Как-то не очень ладно все складывается. Но «токагипт» придется забрать. А заодно уж и запасную обойму. И кобуру. Чтобы не озадачивать капитана Смирнова и майора Кривошеева лишними вопросами. Кобура есть, дырки в полу есть, гильзы валяются, а пушки нет. Это как?
Ладно. А это что за дверь?
Еще одна лестница. Тут у них везде лестницы.
Вниз.
Похоже, технический ход. В какие-нибудь аппаратные. А оттуда наверняка во двор.
А там в дырку в заборе. Не через проходную же он собирался идти. Через дырку, а потом бочком-бочком вдоль ограды к «шестерке» цвета светлый беж. Незаметной в сгущающихся сумерках. И в наползающем с моря тумане.
Вот это и был его маршрут отхода.
Придется воспользоваться, выбора не было. В коридоры не сунешься. Не заблужусь, так засвечусь. С моим-то фингалом. Пока можно было надеяться, что любительница травки не свяжет мое появление с хипежем, который поднимется после того, как в редакторской обнаружат труп, что — по оптимистичным моим прикидкам — произойдет завтра утром. А про прикидки пессимистические лучше было вообще не думать.
Я и не стал думать. Завернул «токагипт» в какой-то драный полиэтиленовый пакет, чтобы не оставить на нем свои пальцы (лишняя осторожность еще никому не мешала), сунул пакет за пазуху, старательно протер дверные ручки и ручку тележки и вышел в заднюю дверь.
И уже с порога услышал:
«Дорогие друзья, сегодня в нашей программе — лидер областной организации «Яблоко», доктор экономических наук Игорь Борисович Мазур. Обратите внимание на часы в студии. Семнадцать часов двадцать три минуты. Это означает, что мы в прямом эфире…»
Господи, вразуми.
Твой ли я воин?
Или Царя Тьмы?
III
«Обратите внимание на часы в студии. Семнадцать часов двадцать три минуты. Это означает, что мы в прямом эфире…»
Я взглянул на свою «сейку». 23.30. Это означало, что передача идет в записи.
Повтор. Для тех, кому разные срочные дела помешали посмотреть передачу в прямом эфире, но кто непременно хочет ее увидеть.
Для таких, как я.
Срочных дел сегодня у меня было два. Первое: незаметно выбраться из телецентра, что я и сделал, воспользовавшись очень грамотно выбранным Матвеем маршрутом отхода. Это заняло у меня ровно шесть минут. Еще минуты четыре ушло на то, чтобы завалить лестницу разной тарой от видео- и радиотехники.
Второе дело оказалось гораздо более затяжным: нужно было привести в порядок «пассат». Не хотелось ездить по городу с ободранной и примятой при знакомстве с «понтиаком» левой бочиной и особенно с дырками в стеклах. Не лето. И не только в стеклах. При ближайшем рассмотрении и в Левой задней дверце обнаружилась дырка.
Все это не простудой от сквознячка грозило, а очень неприятными вопросами, которые мог задать мне любой гаишник. Как раз такими, какие выразились на лице менеджера техцентра по ремонту иномарок, к подъездной площадке которого я подогнал тачку в робкой надежде, что световая реклама «Для вас открыто всегда» соответствует истине.

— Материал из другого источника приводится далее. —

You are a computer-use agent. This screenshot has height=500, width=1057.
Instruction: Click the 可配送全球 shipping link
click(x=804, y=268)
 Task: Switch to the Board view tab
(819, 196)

Соответствовала, блин. На площадку вышел вызванный охранником менеджер, здоровенный слесарюга в синем фирменном комбинезоне и кепке с длинным козырьком, задумчиво обошел «пассат», сунул палец в дырку на заднем стекле, потом в дырку на дверце и посмотрел на меня, как бы говоря: «Мы не имеем права принимать такие машины в ремонт без справки из милиции, так как не вызывает сомнения, что автомобиль побывал под легким автоматным огнем».

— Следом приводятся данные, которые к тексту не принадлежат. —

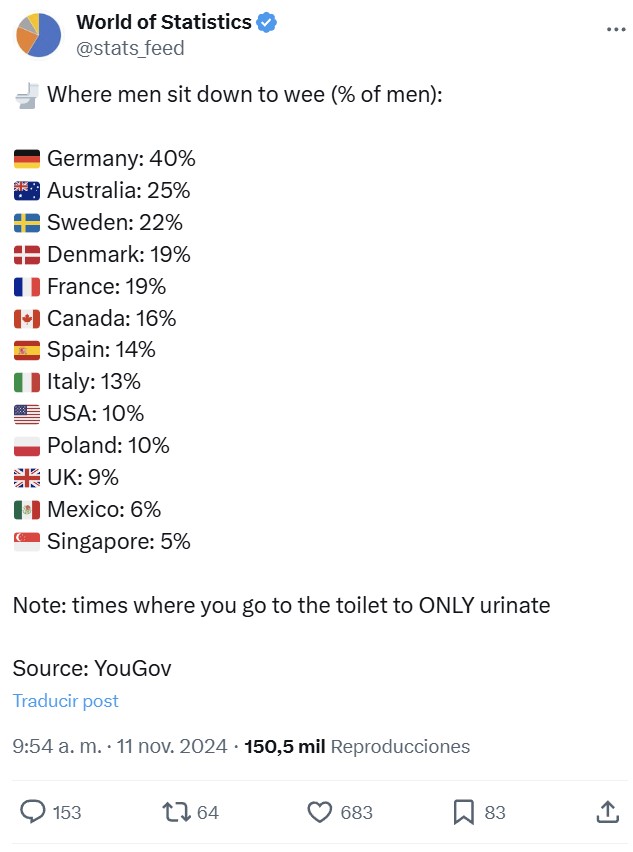The image size is (633, 852).
Task: Translate the post via Traducir post
Action: 66,701
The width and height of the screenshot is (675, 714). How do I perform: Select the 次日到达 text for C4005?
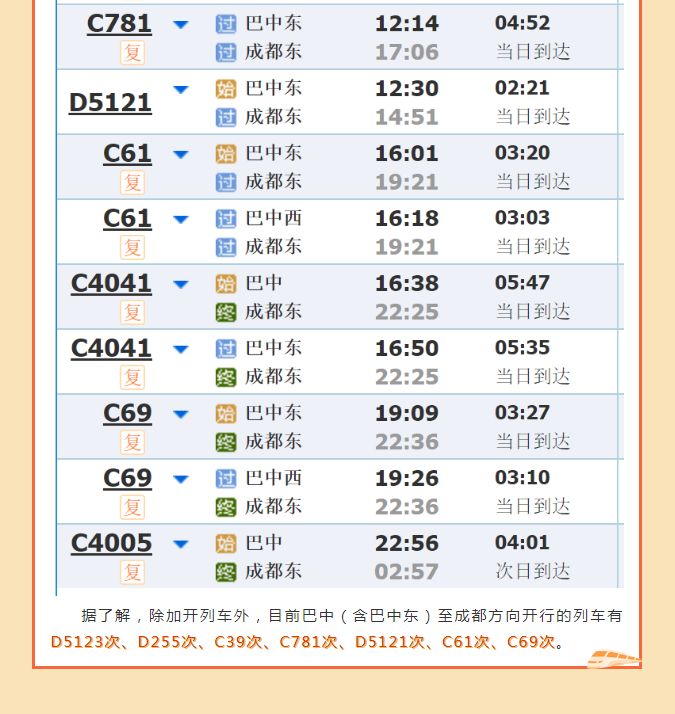(533, 571)
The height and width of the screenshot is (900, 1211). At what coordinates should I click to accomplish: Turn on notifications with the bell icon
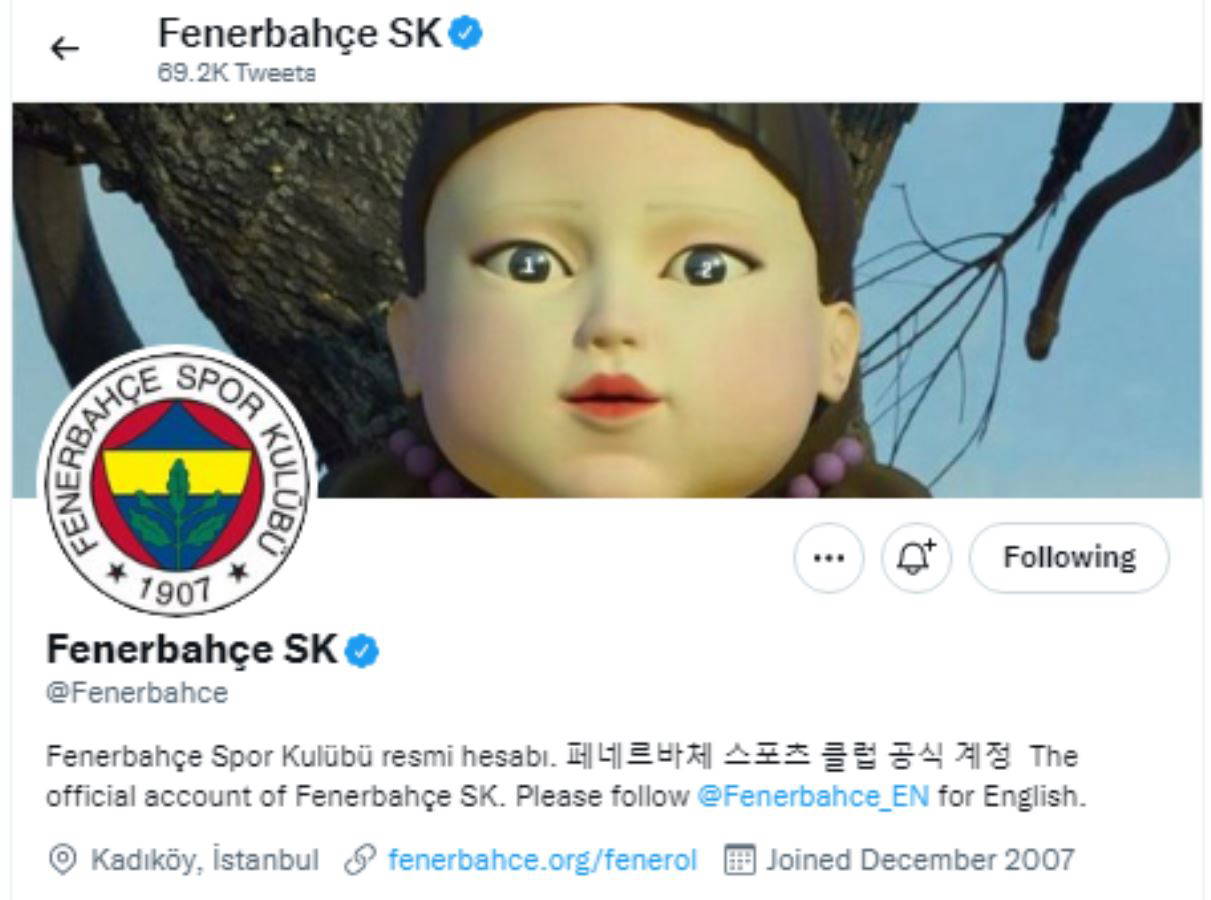(x=916, y=558)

В ответ я только развел руками, как бы отвечая:
«Понятия не имею, о чем это вы говорите».
После чего извлек зеленую бумажку с портретом Бенджамина Франклина и показал ему, как бы говоря: «Не кажется ли вам, что эти пробоины сделаны не автоматным огнем, а всего лишь охотничьим оружием во время случайных выстрелов? Сами знаете, как это бывает. Поехали на охоту, слегка это самое, то да се, а?»

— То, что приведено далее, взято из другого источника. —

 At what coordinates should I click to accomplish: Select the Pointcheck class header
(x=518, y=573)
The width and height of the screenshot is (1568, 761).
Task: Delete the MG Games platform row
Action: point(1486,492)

Он с сомнением покачал головой, как бы отвечая: «Я готов согласиться, что это не автоматные пробоины, а пистолетные. Что же до вашей версии об охотничьем оружии, то она не кажется мне убедительной, так как сезон охоты на водоплавающую дичь уже закончился, а охота на диких копытных животных еще не разрешена».